DOCUMENT TEXT:
^^^^^^^^

WORLD SLEEP DAY 2021 Regular Sleep, Healthy Future

Dr S Pahel Meitei
Contd from last Saturday
These episodes are associated with recurrent oxyhemoglobin desaturations and arousals from sleep. OSA associated with excessive daytime sleepiness is commonly called obstructive sleep apnea syndrome—also referred to as obstructive sleep apnea-hypopnea syndrome. Apart from other anatomical and endocrine causes, obesity is an important modifiable risk factor for OSA. A 10% increase in body weight is associated with 32% increase in Apnea-Hypopnea Index (AHI: index for diagnosis and grading severity of OSA). A 10% reduce in body weight is associated with 26% reduction in AHI. Weight related changes in AHI are more marked in male then female.
OSA is an independent risk factor for hypertension and other cardiovascular ailments. Untreated sleep apnea may lead to heart diseases, stroke, and vascular dementia. In children, sleep apnea may be the underlying cause of neuropsychological disturbances. Pediatric sleep apnea is typically associated with adeno-tonsillar hypertrophy.

^^^^^^^^

ASSIGNED TASK:
Answer these from the World Sleep Day article:
(a) What reduction in the Apnea-Hypopnea Index is linked to a 10% reduction in body weight?
(b) Which three conditions may untreated sleep apnea lead to?
(c) What is pediatric sleep apnea typically associated with?

DATA PROVIDED:

^^^^^^^^

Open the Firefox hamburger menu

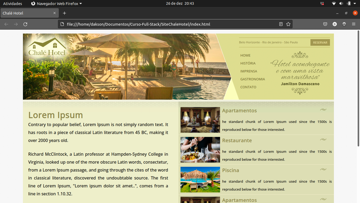[x=354, y=24]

^^^^^^^^

ANSWER FOR THIS EXERCISE:
(a) A 26% reduction.
(b) Heart diseases, stroke, and vascular dementia.
(c) Adeno-tonsillar hypertrophy.